[PROBLEM DESCRIPTION] Reproduce the passage of the eviction program article below between "Svitvasky has a" and "pile up quickly.", inclusive.

[TEXT]
· · · · · · ·
Cheyenne Landlord Association questions details of eviction program in special session bill


CHEYENNE – The Cheyenne Landlord Association has been hesitant to support a program aiming to stave off evictions that will be considered during the Wyoming Legislature’s special session today and Saturday.

The program, outlined in one of at least five bills expected to be considered during the special session, would offer grants to landlords who have lost at least 25% of their rental income due to the COVID-19 pandemic. In exchange, those landlords who applied for the assistance would not be allowed to evict anyone in a household financially impacted by the virus.

If approved, the program would provide another option for landlords, though it would not be the temporary ban on evictions and foreclosure that a coalition of community organizations recently called for in a letter to Gov. Mark Gordon. The governor, in recent press conferences, has repeatedly stated his desire to help both landlords and tenants navigate their economic challenges.

The program before the Legislature, however, has drawn questions from some local landlords, who wonder how it would actually work. In a letter sent to State Auditor Kristi Racines earlier this month, Cheyenne Landlord Association President Julie Gliem noted several “procedural flaws” in the program as drafted.

As Gliem put it in an interview Thursday, “the devil is in the details” with the legislation. For example, the program as written extends to anyone who has lost their job or had their pay cut and is “unable to pay rent,” but the bill leaves it to the Wyoming Community Development Authority to establish rules on what qualifies as being unable.

Under the bill draft, WCDA would receive an initial $10 million in federal relief funds to run the program. Given the stimulus relief that has already arrived for some tenants and the alternative payment plans available from landlords, Gliem wondered whether that much funding was necessary for the program.

“Could we use that money somewhere else?” Gliem asked. “I know that the economy across the board needs assistance.”

Yet while rental evictions for properties secured by federally backed mortgages are prohibited until late July, many have still taken a hit. In Cheyenne, landlords of some low-income units have seen as much as 75% of their tenants not paying rent amid the pandemic, Gliem said.

“On my middle-income landlords, it’s a lot closer to 25% (who can’t pay), and on the higher income, it’s less than 10%,” she added.

Dianna Svitvasky, owner of Crown Property Management in Cheyenne, said it’s important to remember landlords have also been left in a bind on mortgage payments due to the pandemic.

“Especially here in Wyoming, these are individuals or small LLCs that have just bought a property here or there,” Svitvasky said.

Svitvasky has a couple of tenants who are at risk of being evicted, though her property management group has put together pay plans for those struggling to make ends meet. The decision on whether to evict ultimately falls to the building owner, though the property management group is usually the first to learn.

“The classic line is, ‘We disclose, (the owners) decide,’” Svitvasky said.

While the bill before the Legislature focuses mainly on rent payment, Gliem noted it doesn’t address another side of the issue: utility payments. Though companies like Black Hills Energy have allowed some customers to enter into long-term payment plans, the bills can pile up quickly.

“You’re gonna hear people say, ’The utility companies aren’t shutting the utilities off right now.’ Well, the key words are right now,” Gliem said. “At some point, they are going to start turning utilities off, and these tenants are going to have to come up with big dollars to get them restored.”

Several lawmakers have reached out to Gliem in the past week to get her takes on the program. With the special session set to move at a rapid pace today and Saturday, opportunities to talk to lawmakers will likely be limited.

“Once they get going, I don’t know that there’ll be a lot of room for public comment,” Gliem said.

Though no moratorium has been issued, eviction proceedings in most Wyoming courts have been suspended until at least next month. Svitvasky, who has already had a few tenants move out in recent weeks from some properties she manages, said it’s a reality that “there’s some that won’t make the cut.”

“I just feel bad for anybody that’s going through this, tenant or owner,” Svitvasky said. “It’s a tough issue for everyone, and we’re trying to walk that thin line and take care of everybody.”
· · · · · · ·
[Source data]
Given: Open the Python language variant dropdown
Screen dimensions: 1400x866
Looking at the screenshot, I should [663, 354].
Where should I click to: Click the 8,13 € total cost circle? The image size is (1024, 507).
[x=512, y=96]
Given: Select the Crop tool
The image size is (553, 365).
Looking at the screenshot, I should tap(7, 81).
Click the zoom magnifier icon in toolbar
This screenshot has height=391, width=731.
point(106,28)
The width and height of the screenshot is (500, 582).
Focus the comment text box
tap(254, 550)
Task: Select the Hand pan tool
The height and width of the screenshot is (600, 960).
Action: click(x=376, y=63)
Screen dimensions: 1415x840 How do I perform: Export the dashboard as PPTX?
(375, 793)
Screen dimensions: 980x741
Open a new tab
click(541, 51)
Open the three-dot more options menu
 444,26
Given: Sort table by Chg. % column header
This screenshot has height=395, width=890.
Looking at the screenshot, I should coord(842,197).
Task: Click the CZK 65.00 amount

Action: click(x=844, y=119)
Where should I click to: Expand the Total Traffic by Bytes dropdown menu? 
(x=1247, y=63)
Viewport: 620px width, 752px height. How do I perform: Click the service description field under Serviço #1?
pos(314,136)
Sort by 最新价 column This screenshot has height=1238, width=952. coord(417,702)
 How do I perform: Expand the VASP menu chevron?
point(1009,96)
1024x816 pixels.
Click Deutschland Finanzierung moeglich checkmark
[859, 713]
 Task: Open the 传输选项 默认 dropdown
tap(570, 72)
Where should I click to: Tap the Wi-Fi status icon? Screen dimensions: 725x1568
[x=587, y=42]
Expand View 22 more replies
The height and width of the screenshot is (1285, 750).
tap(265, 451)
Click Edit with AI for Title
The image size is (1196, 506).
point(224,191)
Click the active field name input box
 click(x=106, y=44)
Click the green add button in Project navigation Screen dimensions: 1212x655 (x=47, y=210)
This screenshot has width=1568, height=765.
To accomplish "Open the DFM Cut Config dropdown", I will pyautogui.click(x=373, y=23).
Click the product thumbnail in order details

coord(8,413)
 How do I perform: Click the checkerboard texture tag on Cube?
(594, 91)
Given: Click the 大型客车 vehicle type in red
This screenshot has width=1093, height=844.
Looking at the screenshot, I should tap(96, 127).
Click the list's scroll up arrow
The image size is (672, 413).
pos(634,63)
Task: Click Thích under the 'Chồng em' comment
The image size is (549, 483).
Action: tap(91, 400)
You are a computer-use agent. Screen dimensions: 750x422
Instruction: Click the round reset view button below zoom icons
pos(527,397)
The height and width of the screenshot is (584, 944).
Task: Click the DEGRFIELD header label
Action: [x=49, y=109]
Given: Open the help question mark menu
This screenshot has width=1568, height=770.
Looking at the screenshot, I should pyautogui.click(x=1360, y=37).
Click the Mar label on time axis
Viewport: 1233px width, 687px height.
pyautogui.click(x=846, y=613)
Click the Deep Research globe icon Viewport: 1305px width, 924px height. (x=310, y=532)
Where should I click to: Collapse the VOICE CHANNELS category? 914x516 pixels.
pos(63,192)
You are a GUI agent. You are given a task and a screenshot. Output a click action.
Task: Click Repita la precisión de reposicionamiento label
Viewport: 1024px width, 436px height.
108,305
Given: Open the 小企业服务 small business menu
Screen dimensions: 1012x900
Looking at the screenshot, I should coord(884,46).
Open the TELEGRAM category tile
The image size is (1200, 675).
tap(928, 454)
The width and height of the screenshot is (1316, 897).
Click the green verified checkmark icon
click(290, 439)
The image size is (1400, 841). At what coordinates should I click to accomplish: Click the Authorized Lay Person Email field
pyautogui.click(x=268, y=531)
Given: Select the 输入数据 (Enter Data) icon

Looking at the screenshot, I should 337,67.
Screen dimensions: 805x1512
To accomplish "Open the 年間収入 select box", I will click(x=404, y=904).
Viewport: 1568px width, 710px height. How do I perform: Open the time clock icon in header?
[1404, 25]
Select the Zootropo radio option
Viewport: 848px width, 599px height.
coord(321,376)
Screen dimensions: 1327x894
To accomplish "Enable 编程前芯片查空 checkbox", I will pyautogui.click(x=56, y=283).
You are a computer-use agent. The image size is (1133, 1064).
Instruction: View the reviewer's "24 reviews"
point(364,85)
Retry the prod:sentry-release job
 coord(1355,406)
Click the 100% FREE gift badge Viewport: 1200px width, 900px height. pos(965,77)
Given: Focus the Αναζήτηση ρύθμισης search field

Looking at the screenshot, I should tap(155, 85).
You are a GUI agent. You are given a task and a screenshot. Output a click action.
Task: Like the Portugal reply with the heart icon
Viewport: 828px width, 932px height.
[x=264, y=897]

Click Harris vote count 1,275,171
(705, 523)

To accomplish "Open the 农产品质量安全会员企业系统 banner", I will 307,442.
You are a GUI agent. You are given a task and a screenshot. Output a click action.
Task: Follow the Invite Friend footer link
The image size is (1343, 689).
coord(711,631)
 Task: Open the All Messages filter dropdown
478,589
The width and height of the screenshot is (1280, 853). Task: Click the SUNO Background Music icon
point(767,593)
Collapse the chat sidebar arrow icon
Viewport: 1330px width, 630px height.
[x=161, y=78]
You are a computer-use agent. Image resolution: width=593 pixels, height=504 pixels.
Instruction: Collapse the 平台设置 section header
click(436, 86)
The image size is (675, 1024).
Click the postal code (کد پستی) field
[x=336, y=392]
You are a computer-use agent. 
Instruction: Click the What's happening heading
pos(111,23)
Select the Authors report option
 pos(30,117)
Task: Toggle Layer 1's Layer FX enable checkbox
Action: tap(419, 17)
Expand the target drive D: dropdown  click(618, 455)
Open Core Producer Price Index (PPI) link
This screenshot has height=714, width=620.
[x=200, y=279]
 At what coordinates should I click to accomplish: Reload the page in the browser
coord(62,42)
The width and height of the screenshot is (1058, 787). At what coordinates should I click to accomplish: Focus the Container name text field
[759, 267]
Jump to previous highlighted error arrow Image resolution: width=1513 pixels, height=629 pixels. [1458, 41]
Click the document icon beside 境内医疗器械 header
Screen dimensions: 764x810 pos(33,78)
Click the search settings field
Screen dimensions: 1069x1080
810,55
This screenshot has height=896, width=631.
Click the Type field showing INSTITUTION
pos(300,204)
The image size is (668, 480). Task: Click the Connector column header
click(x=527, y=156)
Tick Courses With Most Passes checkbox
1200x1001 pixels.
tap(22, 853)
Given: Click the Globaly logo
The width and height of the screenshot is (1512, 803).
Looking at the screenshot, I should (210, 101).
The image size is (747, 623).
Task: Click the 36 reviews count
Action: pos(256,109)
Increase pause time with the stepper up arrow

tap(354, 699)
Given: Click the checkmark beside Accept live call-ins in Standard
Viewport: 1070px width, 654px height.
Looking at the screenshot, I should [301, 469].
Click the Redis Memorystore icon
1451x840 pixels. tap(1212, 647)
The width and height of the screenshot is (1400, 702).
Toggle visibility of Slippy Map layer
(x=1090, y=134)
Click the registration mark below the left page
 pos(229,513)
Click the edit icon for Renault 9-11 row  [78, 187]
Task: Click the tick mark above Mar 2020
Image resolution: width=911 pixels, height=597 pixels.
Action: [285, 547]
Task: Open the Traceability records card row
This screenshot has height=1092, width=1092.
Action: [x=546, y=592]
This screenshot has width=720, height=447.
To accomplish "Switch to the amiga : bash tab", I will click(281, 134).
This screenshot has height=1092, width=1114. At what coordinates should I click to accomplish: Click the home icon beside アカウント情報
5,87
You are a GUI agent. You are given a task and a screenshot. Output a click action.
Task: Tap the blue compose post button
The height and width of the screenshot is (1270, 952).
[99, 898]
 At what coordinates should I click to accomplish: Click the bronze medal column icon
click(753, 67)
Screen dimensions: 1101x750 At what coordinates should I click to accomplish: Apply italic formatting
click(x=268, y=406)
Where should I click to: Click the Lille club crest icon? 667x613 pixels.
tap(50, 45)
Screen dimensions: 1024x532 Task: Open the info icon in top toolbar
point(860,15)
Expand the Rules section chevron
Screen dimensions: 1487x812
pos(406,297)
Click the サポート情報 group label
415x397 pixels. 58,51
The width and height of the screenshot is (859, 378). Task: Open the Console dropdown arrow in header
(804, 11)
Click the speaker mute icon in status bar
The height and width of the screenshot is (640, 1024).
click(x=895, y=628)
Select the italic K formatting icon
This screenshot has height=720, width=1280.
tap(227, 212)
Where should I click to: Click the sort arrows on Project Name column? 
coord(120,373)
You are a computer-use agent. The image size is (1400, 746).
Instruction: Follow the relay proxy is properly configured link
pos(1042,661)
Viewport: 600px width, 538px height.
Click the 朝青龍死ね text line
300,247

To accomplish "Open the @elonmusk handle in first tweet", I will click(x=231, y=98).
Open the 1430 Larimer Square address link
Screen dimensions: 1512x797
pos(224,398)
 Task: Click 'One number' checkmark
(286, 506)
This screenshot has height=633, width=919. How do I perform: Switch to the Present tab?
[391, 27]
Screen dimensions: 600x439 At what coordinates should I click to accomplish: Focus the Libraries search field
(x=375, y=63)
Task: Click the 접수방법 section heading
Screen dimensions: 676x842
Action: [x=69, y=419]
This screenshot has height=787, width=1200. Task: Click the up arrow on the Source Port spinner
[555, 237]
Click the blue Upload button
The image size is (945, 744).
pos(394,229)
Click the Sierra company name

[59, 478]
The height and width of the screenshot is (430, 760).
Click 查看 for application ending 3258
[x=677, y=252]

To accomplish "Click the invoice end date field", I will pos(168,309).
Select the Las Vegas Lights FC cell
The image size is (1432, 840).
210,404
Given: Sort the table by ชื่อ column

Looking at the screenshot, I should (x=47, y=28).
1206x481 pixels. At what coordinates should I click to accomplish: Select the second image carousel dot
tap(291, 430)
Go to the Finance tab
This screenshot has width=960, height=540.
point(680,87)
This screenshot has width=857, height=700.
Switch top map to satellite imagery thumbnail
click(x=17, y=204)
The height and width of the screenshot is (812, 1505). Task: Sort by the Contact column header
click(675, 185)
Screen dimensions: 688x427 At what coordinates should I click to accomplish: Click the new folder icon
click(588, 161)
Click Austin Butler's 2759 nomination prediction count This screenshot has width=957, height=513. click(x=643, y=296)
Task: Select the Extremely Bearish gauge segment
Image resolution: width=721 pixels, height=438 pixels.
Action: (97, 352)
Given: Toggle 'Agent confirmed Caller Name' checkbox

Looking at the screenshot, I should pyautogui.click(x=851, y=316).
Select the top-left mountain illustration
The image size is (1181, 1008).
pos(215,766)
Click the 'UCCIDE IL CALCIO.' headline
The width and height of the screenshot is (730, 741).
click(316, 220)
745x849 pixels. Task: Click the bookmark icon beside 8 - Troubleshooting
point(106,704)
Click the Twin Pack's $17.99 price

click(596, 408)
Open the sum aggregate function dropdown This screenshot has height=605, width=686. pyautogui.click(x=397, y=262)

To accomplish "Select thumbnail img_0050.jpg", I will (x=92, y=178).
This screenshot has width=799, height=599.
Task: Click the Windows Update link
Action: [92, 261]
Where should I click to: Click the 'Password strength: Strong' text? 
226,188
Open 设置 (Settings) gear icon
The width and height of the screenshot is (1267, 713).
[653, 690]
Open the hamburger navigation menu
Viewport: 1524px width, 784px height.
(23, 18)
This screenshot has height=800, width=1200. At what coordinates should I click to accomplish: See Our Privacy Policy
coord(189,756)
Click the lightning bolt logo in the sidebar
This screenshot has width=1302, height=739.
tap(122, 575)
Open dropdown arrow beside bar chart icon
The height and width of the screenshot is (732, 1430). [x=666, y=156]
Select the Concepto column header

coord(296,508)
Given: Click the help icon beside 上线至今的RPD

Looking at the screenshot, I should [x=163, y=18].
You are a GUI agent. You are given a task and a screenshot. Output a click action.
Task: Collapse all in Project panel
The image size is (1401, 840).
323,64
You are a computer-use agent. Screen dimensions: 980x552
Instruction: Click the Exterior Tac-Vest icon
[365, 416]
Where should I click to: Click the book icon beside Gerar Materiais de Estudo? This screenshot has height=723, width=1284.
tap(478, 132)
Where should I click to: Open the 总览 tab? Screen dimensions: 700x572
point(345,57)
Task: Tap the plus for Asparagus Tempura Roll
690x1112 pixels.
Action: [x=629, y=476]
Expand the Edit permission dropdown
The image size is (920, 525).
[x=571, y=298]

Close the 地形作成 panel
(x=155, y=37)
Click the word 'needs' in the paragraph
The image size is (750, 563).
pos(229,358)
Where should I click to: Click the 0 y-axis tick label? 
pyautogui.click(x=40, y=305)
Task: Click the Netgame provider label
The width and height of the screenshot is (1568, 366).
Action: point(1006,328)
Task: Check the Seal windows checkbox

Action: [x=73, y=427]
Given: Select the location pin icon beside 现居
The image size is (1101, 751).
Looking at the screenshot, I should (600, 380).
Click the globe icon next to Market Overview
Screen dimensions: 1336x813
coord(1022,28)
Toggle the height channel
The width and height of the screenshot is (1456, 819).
· · · · · · ·
[SOLVED EXERCISE]
Svitvasky has a couple of tenants who are at risk of being evicted, though her property management group has put together pay plans for those struggling to make ends meet. The decision on whether to evict ultimately falls to the building owner, though the property management group is usually the first to learn.

“The classic line is, ‘We disclose, (the owners) decide,’” Svitvasky said.

While the bill before the Legislature focuses mainly on rent payment, Gliem noted it doesn’t address another side of the issue: utility payments. Though companies like Black Hills Energy have allowed some customers to enter into long-term payment plans, the bills can pile up quickly.